The costs to NHS trusts of providing designed data to the UK IBD audit were much greater than the costs of carrying out the audit using routinely collected data alone, but the conclusions that can be drawn will be much more limited.
Many studies have demonstrated the considerable value of routine inpatient data for population studies, including studies of disease incidence, outcomes and risk factors.11–18 This study confirms our previous work that identified the limitations of these data when analysed at the level of the individual patient or healthcare professional.19 The weaknesses result from a lack of detailed clinical content, the process of data extraction from poor inpatient records, the use of coding classifications that lack the granularity of a detailed clinical terminology and a lack of the clinical engagement necessary to ensure rigorous data validation.20
This study was an attempt to demonstrate the wider potential of HES data, and to harness national audit as a driver to improve clinical engagement in data collection and validation at the point of care.
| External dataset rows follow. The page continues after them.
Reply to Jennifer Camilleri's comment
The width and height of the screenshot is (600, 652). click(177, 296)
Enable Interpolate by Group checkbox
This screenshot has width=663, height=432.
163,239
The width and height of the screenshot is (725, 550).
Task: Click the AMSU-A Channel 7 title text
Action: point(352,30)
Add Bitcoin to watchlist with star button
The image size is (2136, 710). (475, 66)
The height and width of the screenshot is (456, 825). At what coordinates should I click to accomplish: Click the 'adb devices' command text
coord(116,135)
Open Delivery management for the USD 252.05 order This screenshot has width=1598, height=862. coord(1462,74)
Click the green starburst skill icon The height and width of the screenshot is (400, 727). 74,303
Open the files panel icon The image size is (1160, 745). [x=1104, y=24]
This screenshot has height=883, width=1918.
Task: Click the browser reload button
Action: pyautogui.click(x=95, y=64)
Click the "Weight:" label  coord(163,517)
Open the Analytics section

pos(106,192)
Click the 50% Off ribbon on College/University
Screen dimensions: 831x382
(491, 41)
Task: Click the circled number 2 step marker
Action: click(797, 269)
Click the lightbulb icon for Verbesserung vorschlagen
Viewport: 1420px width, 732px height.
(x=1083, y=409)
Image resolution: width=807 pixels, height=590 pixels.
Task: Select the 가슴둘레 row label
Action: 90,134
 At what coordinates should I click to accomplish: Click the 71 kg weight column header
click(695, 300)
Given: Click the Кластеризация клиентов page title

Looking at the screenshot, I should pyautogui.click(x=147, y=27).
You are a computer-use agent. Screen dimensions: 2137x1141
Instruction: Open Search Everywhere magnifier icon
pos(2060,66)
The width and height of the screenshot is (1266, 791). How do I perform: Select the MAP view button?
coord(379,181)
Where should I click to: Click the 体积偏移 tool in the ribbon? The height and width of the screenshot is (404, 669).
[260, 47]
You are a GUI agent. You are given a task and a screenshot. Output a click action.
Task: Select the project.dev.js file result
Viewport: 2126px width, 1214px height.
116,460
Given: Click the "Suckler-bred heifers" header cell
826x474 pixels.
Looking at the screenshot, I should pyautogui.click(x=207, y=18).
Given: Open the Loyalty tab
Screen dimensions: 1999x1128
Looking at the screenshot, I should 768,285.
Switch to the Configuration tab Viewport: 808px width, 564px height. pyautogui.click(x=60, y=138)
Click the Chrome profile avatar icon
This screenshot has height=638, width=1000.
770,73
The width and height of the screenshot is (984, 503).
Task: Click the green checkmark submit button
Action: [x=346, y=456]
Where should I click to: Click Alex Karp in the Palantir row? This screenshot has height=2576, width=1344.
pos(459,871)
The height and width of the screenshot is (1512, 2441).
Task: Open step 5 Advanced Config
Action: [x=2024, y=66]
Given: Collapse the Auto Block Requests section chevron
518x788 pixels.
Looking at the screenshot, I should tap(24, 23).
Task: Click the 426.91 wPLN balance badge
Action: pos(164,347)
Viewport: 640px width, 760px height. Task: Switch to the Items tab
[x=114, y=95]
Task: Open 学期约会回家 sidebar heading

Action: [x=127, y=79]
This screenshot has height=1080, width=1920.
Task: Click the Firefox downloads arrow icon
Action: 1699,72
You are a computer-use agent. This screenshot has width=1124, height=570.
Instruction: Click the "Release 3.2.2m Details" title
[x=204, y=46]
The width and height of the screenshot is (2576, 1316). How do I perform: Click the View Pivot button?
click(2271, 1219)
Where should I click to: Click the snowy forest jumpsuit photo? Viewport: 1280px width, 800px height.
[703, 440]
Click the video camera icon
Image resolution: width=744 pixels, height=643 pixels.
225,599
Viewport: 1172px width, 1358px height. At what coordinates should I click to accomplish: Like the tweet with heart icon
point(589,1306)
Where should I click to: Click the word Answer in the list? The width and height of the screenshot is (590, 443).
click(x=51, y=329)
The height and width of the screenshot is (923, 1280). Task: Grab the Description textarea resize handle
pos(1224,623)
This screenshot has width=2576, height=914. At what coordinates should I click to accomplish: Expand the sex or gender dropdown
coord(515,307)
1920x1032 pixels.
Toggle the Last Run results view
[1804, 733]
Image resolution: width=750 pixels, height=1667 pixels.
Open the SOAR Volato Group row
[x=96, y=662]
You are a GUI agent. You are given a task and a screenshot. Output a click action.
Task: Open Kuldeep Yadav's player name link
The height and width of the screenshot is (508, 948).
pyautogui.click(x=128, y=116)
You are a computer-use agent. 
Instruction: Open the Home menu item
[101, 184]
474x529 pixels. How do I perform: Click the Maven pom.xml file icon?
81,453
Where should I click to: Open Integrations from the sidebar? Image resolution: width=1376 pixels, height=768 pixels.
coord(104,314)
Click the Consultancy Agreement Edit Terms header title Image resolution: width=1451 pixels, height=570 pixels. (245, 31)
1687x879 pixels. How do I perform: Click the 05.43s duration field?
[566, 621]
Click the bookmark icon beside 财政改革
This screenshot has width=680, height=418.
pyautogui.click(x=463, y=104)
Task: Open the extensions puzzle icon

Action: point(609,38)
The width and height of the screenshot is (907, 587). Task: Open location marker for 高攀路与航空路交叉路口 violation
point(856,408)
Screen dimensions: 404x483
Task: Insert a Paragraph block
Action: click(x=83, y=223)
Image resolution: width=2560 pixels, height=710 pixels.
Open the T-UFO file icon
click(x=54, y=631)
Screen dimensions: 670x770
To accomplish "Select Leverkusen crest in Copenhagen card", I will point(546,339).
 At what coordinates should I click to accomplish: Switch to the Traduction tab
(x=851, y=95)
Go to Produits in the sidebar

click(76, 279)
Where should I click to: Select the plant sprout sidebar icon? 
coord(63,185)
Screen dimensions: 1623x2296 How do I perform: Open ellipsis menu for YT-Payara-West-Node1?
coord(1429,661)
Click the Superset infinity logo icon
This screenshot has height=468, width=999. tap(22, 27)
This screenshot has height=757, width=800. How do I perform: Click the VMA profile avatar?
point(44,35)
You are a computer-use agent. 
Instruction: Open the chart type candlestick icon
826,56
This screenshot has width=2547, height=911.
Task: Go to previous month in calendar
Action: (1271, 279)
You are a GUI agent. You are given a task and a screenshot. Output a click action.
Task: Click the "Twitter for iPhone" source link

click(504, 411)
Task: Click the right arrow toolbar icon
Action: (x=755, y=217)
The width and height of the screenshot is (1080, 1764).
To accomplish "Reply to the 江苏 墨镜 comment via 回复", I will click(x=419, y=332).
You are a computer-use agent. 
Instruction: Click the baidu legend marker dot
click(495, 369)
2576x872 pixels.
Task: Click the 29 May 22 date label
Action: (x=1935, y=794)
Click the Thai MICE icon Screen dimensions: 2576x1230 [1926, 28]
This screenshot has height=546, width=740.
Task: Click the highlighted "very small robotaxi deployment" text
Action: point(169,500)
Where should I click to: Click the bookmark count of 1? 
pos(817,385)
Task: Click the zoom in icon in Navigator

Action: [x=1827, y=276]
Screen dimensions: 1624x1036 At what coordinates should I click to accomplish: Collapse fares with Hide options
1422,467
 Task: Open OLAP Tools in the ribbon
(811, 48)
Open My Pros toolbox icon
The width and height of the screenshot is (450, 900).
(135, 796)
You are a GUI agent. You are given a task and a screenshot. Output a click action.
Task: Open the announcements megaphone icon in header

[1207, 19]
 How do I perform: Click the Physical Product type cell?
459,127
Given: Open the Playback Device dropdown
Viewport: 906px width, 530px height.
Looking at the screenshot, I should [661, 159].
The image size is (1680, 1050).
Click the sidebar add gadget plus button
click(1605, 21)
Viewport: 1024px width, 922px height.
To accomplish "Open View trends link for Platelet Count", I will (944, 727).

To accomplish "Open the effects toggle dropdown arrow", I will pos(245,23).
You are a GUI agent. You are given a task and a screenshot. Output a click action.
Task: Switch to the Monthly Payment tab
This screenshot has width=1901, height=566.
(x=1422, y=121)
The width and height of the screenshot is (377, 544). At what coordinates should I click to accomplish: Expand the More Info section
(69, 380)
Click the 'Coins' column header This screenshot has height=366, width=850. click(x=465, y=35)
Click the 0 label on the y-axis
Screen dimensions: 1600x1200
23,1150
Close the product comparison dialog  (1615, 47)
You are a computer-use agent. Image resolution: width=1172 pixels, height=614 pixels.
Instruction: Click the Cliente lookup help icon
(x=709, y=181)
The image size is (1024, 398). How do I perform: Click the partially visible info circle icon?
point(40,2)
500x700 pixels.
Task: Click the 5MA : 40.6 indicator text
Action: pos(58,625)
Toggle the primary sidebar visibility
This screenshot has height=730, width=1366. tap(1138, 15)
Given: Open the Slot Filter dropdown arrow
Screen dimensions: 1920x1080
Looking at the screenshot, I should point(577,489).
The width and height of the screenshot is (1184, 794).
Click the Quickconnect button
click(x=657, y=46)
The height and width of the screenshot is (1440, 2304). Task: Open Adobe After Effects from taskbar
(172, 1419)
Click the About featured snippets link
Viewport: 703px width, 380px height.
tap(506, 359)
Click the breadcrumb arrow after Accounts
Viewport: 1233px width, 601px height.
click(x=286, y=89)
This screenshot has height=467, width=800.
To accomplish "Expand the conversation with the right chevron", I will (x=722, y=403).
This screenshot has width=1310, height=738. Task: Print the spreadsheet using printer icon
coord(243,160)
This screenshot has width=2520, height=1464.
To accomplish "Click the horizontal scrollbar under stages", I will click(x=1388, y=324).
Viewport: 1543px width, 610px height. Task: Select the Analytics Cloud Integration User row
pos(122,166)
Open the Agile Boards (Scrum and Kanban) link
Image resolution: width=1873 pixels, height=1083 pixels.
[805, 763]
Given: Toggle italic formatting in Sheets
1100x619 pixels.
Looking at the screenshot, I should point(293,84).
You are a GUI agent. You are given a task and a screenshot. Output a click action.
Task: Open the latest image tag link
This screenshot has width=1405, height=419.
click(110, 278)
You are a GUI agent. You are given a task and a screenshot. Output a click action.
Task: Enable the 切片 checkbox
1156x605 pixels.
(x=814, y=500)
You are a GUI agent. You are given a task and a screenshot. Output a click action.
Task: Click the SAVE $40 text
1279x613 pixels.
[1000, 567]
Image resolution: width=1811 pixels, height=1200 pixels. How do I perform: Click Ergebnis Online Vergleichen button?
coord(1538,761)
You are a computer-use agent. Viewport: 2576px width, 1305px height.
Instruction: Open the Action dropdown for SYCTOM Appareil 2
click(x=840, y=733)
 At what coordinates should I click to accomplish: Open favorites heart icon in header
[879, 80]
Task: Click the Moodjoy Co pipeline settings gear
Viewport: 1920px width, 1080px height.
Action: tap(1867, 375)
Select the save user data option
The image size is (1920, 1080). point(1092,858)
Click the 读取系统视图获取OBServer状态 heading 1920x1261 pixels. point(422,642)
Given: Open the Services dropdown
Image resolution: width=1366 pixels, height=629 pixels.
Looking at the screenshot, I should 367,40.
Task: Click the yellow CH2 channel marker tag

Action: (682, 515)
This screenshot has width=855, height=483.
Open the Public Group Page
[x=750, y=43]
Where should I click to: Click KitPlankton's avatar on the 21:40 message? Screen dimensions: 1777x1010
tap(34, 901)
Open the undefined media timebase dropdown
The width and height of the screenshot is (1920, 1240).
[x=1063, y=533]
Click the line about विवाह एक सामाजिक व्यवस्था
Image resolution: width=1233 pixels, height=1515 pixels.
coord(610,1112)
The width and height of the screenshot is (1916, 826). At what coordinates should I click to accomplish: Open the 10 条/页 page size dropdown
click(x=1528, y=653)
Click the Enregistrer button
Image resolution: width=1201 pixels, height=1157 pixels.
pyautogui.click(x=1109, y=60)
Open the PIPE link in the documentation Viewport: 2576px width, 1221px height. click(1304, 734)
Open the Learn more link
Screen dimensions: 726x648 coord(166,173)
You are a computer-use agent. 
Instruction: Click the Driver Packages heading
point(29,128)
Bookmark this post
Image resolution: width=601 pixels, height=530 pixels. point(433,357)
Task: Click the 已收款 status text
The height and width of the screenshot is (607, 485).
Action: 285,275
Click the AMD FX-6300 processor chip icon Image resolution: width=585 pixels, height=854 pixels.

However, we conclude that if prospective, continuous, sustainable national audits are to be conducted using routinely collected data in place of designed audit data, much change, effort and leadership will be needed to ensure that the data are collected and coded in sufficient detail and with accuracy.
Acknowledgments
The authors are grateful to the Health Information Research Unit (HIRU), School of Medicine, Swansea University, for preparing and providing access to the project-specific linked datasets from the Secure Anonymised Information Linkage (SAIL) system, which is funded by the Wales Office of Research and Development. The authors are also grateful to the following for various advice and help: Dr Keith Leiper and other members of the UK IBD audit steering committee; Calvin Down, Valerie Porter and Jane Ingham (Royal College of Physicians); Professor Michael Goldacre and Leicester Gill (Unit of Health-Care Epidemiology, University of Oxford); Professor Ronan Lyons, David Ford, Dr Sarah Rodgers, Caroline Brooks, Steven Macey, Tracey Hughes, Rohan D’silva, Jean-Philippe Verplancke (all School of Medicine, Swansea University); Dr Gareth John (National Public Health Service for Wales); Christine Kennedy and Rachel Stewart (Department of Health, Social Services & Public Safety, Belfast); Linda Baumber and Linda Davies (Singleton Hospital, Swansea); and UK IBD site contacts that responded to questionnaires for the costing sections of the project.
Footnotes
Funding: This study was funded by The Health Foundation. The views expressed are those of the authors and not necessarily those of the funding body.
Competing interests: None.
Provenance and peer review: Commissioned; externally peer reviewed.